Application performance monitoring was built for a specific assumption about software behavior: that a given set of inputs, processed by a deterministic system, will produce a predictable set of outputs. APM tools measure latency, error rates, memory utilization, and request throughput. They tell you whether your system is doing what it's supposed to do, where it's slow, and when it fails. This is enormously useful for deterministic systems. It is largely insufficient for probabilistic ones.
LLMs are probabilistic systems. The same prompt submitted twice will produce different outputs. A failure mode might not surface as an error code — it might surface as an output that is technically valid JSON but semantically wrong in ways that only matter two steps later in the pipeline. An LLM that was performing well on your test set may start degrading when a model provider updates the underlying weights without notice. None of these failure patterns are visible in a traditional APM dashboard.
What LLM observability needs to capture
Prompt provenance. When an LLM produces a bad output, debugging starts with understanding exactly what prompt was submitted — not the template, but the rendered prompt including the context, the system instructions, and the user turn. Observability systems that log only the user input (and not the full assembled prompt) make this reconstruction expensive or impossible.
Output semantics. The fact that an LLM returned a 200 status code and valid JSON is not a signal that the output was correct. LLM observability needs to capture the output in a form that allows semantic evaluation: did the model stay within the guardrails? Did it answer the question it was asked? Did it cite sources accurately? This requires evaluation logic that sits above the transport layer — not something traditional APM tools were designed to support.
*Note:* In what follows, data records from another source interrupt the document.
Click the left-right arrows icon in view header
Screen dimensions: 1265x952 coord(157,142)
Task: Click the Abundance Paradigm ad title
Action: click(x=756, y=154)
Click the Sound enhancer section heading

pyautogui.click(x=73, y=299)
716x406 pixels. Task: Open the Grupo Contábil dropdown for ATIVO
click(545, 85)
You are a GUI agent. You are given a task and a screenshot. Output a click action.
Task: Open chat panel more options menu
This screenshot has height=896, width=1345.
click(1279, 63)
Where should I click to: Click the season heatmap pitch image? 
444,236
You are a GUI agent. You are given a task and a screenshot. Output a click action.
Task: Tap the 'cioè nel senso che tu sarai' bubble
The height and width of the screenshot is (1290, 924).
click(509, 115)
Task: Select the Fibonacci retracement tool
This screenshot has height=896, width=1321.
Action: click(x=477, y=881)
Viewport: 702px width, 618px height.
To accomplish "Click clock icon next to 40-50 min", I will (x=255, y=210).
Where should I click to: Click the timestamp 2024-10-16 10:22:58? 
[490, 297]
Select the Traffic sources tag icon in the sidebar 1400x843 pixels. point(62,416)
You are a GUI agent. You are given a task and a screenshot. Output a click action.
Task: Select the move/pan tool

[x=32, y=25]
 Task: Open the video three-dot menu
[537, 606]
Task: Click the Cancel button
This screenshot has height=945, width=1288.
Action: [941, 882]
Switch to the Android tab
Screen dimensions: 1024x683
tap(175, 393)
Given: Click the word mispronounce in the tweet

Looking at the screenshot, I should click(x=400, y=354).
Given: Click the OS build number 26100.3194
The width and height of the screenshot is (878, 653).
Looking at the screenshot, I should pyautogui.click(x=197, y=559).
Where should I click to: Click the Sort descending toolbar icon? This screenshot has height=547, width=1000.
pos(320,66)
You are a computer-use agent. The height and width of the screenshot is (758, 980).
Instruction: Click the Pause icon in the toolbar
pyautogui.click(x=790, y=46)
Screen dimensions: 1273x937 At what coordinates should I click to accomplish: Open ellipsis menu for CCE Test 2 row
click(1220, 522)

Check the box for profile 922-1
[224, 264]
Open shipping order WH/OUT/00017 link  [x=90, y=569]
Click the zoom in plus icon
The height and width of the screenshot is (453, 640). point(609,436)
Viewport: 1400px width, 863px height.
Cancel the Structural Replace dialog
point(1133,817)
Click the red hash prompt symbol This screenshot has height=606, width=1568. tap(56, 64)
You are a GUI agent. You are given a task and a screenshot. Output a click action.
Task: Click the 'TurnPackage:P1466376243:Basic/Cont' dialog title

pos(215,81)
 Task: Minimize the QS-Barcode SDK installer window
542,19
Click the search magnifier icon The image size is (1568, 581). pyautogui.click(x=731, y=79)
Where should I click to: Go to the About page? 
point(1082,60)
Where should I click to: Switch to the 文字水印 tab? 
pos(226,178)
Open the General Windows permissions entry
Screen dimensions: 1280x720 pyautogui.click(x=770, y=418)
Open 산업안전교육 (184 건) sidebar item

Model drift over time. LLM providers update their models continuously. Sometimes these updates improve performance on your task. Sometimes they degrade it. Without semantic observability that tracks output quality over time, model drift is invisible until a customer reports a problem — and by then, the degradation has been happening for weeks. The right observability system runs continuous evaluations against a golden set, surfaces degradation before it becomes visible to users, and gives you the data to evaluate whether switching providers or pinning to a specific model version is warranted.
We backed Portkey.ai because they understood this problem set with unusual depth. The product design reflects a genuine understanding of what enterprise teams need when they're running LLM-powered features at scale — not just traffic routing and cost analytics, but the semantic observation layer that makes AI applications debuggable. That distinction is what separates infrastructure from tooling, and it's the distinction that matters at the enterprise scale.